The Chicago Bulls and Houston Rockets are reportedly both prepared to toss their hats in the Anthony sweepstakes. The No. 4 seeds in their respective conferences, Chicago and Houston apparently each see Anthony as the missing puzzle piece.
Adrian Wojnarowski of Yahoo! Sports explained:
Anthony has free-agent options, and two have risen above everything else: Chicago and Houston, sources with direct knowledge of his plans told Yahoo Sports. The Bulls have an easier path to clear the necessary salary-cap space to sign Anthony, but the Rockets believe they can shed the contracts necessary to offer a third near-max deal alongside Dwight Howard and James Harden, league sources said.
Technically, Anthony isn't yet an official part of the 2014 free-agent class. He has another year left on his contract that he would need to opt out of first.
Entering free agency is one thing but leaving the Empire State would be quite another.
There are reasons, tangible and intangible, to gut it out in the Big Apple.
The Knicks can offer him an additional year and roughly $30 million more than any other team. They can also give him the chance to work under newly named president Phil Jackson, who sounded eager to work with the reigning scoring champ.
"I have no problems with committing to saying Carmelo is in the future plans," Jackson said during his introductory press conference Tuesday, via Ian Begley of ESPN New York, "I think Carmelo, as great a player as he is, still has another level he can go to."
The question now is whether he'll try to reach that next gear in New York. That's reportedly still his preference, but it's far from the only door that will be open to him.
"He'll give New York every option," a source told Wojnarowski, "But he has options—and he's going to explore them all."
All three franchises could put superstars around him, but the Knicks would almost certainly need to wait another year to make that happen. The eight-figure contracts of Amar'e Stoudemire, Tyson Chandler and Andrea Bargnani all expire in 2015, positioning the organization to be a major player for what could be a star-studded class.

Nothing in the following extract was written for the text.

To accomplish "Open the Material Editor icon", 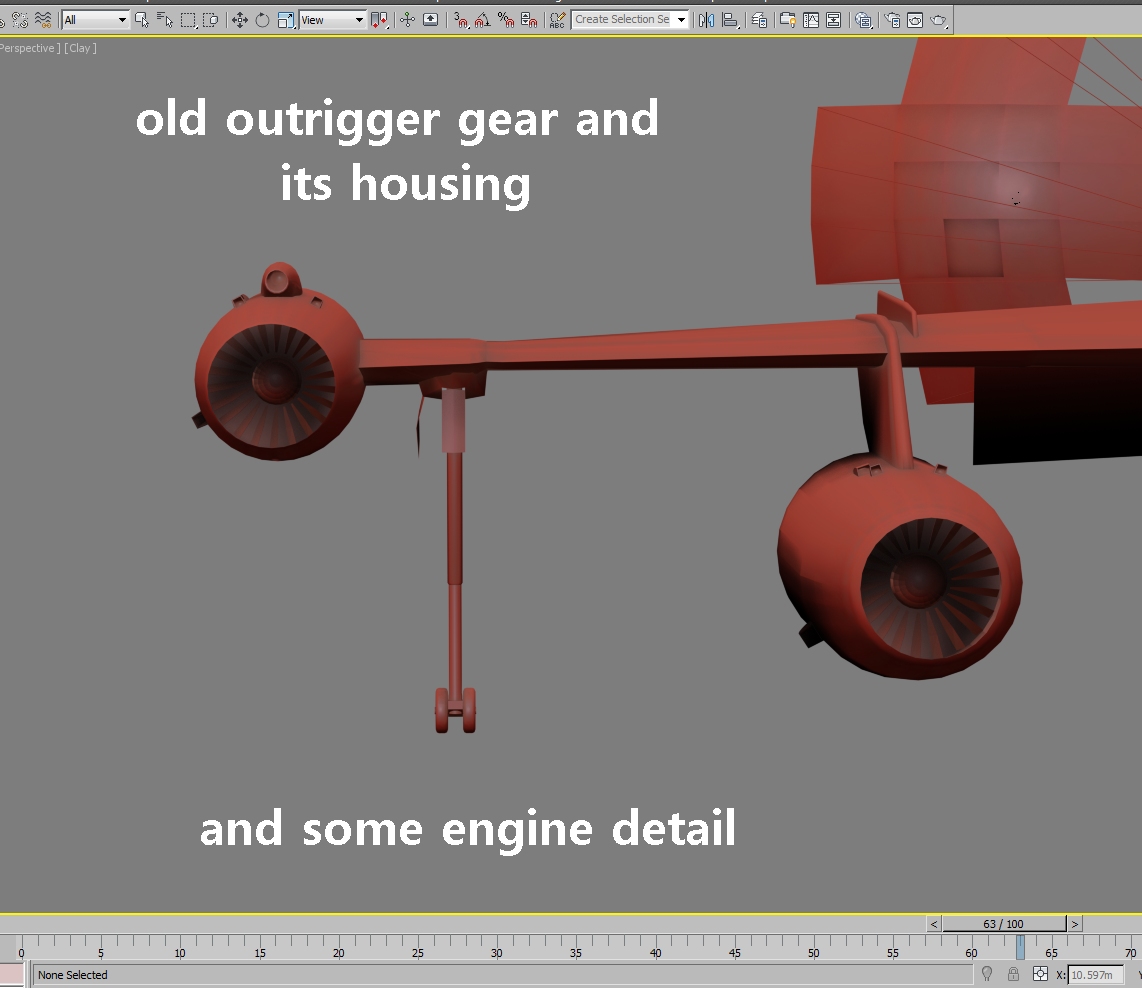I will point(863,20).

This decision may hinge on how quickly Anthony's championship clock is ticking. With three total playoff series wins on his resume, he might need to seek out elite-level assistance to validate his place in the NBA's aristocracy.
New York can sell Anthony on its rich history and potentially bright future. If he's thinking about the present, though, it will be tough for the Knicks to match what the Rockets and Bulls can bring to the table.